§ Problem statement
Repeat the following data word for word, with nothing changed.

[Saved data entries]
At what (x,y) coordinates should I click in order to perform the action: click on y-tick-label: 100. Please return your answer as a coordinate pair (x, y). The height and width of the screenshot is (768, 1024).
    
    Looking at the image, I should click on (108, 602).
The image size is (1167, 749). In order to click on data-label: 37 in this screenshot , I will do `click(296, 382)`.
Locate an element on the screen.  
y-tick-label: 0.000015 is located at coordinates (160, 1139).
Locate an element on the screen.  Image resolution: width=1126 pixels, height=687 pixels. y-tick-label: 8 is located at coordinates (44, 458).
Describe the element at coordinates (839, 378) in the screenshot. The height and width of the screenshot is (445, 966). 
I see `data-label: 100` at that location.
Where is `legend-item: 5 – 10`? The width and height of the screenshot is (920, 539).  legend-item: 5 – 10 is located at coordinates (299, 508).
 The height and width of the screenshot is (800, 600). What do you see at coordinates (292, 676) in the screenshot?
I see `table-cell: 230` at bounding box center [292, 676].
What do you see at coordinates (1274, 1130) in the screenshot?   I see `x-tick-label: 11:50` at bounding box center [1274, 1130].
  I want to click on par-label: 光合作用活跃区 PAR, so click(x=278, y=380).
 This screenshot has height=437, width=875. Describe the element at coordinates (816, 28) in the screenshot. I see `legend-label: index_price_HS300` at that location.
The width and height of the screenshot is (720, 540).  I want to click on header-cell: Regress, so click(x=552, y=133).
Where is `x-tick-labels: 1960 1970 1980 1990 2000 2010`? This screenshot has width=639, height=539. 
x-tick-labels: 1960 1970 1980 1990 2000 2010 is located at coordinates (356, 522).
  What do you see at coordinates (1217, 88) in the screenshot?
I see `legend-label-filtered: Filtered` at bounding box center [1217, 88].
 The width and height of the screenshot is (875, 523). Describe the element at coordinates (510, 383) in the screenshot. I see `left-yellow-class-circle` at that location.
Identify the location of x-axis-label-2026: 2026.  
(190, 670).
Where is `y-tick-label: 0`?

§ Response to this exercise
At what (x,y) coordinates should I click in order to perform the action: click on y-tick-label: 100. Please return your answer as a coordinate pair (x, y). The height and width of the screenshot is (768, 1024).
    
    Looking at the image, I should click on (108, 602).
The image size is (1167, 749). In order to click on data-label: 37 in this screenshot , I will do `click(296, 382)`.
Locate an element on the screen.  
y-tick-label: 0.000015 is located at coordinates (160, 1139).
Locate an element on the screen.  Image resolution: width=1126 pixels, height=687 pixels. y-tick-label: 8 is located at coordinates (44, 458).
Describe the element at coordinates (839, 378) in the screenshot. The height and width of the screenshot is (445, 966). 
I see `data-label: 100` at that location.
Where is `legend-item: 5 – 10`? The width and height of the screenshot is (920, 539).  legend-item: 5 – 10 is located at coordinates (299, 508).
 The height and width of the screenshot is (800, 600). What do you see at coordinates (292, 676) in the screenshot?
I see `table-cell: 230` at bounding box center [292, 676].
What do you see at coordinates (1274, 1130) in the screenshot?   I see `x-tick-label: 11:50` at bounding box center [1274, 1130].
  I want to click on par-label: 光合作用活跃区 PAR, so click(x=278, y=380).
 This screenshot has height=437, width=875. Describe the element at coordinates (816, 28) in the screenshot. I see `legend-label: index_price_HS300` at that location.
The width and height of the screenshot is (720, 540).  I want to click on header-cell: Regress, so click(x=552, y=133).
Where is `x-tick-labels: 1960 1970 1980 1990 2000 2010`? This screenshot has width=639, height=539. 
x-tick-labels: 1960 1970 1980 1990 2000 2010 is located at coordinates (356, 522).
  What do you see at coordinates (1217, 88) in the screenshot?
I see `legend-label-filtered: Filtered` at bounding box center [1217, 88].
 The width and height of the screenshot is (875, 523). Describe the element at coordinates (510, 383) in the screenshot. I see `left-yellow-class-circle` at that location.
Identify the location of x-axis-label-2026: 2026.  
(190, 670).
Where is `y-tick-label: 0`?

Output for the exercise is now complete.